Wednesday, May 12, 2010

God Puts the Solitary in Families

As the train jostled me through northern New Jersey and paused at Penn station, my heart was humming; I was heading North to the land that I love. I know I've arrived in New England because the landscape begins to turn different shades of grey and blue. While living there, the lack of color on houses depressed me but upon my return, it was exhilarating. New England juts into a sapphire-grey ocean, has skies blended with periwinkle and grey and is filled with a demur, reserved people whose manners mark the landscape.

I was heading to Boston, the grand lady ensconced in grey and bejeweled with pearls. It's a beautiful thing to be able to pause in life sometimes; to take in your surroundings, mull over the past and wonder over the present. Every time I arrive in Boston I feel her magic. She massages my mental urge to constantly think and helps me to reflect on life's occurrences with serenity. Pause I did. So much has happened in a sliver of time. I chose my mother's headstone, decided to save enough money to move out and gave way to admitting what I truly want.
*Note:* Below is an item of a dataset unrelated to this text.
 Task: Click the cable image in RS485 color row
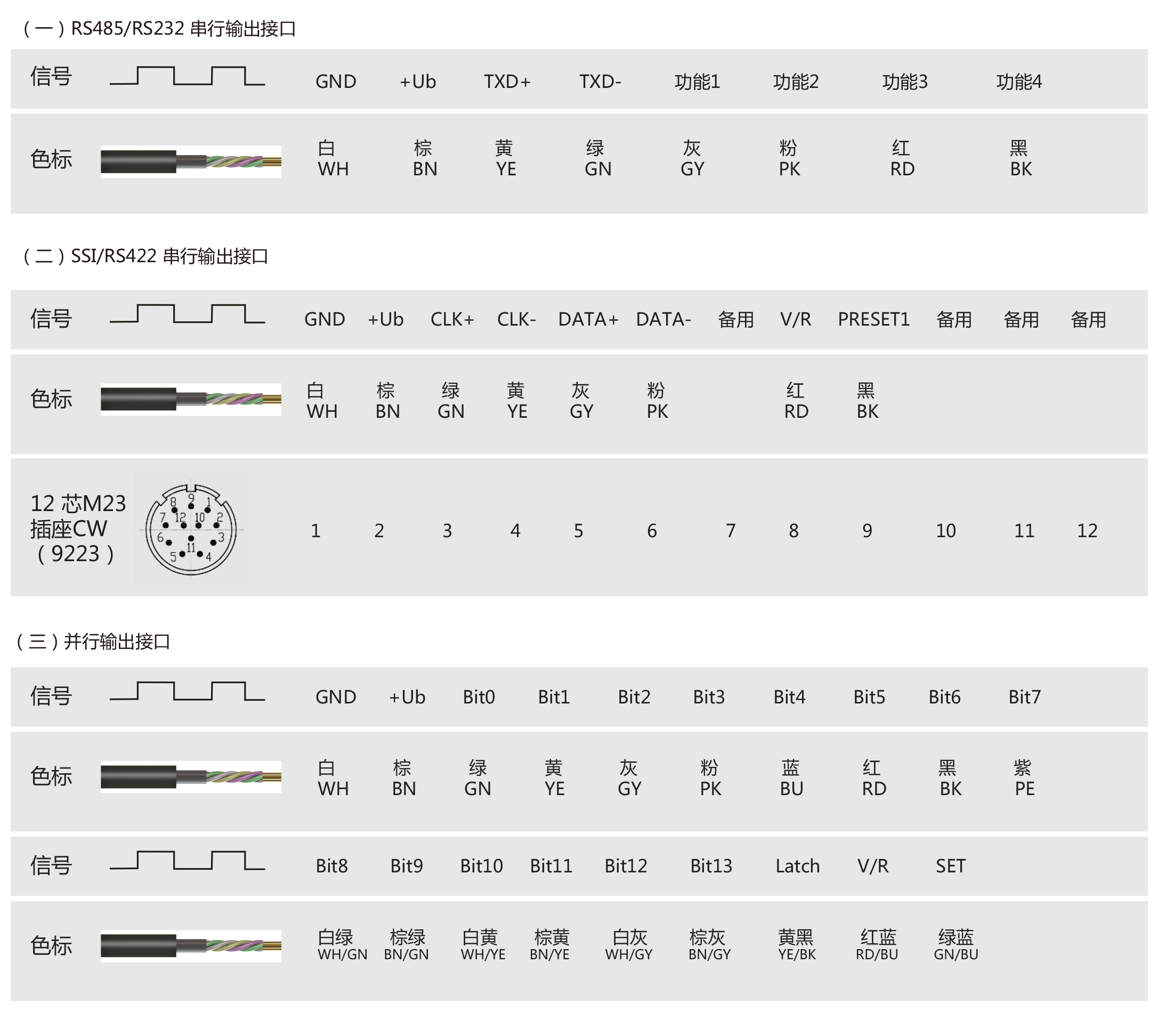click(191, 161)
Making life decisions can be hard but I'm learning to put my small lily white hand in my Heavenly Father's large, unchanging one. For most of my life I craved the sense of belonging to a family. I felt isolated as an only child and so alone. After losing my mother, I felt myself slipping further into isolation and wondering how I'd ever get out. What's the solution to loneliness and was I meant to feel utterly alone forever?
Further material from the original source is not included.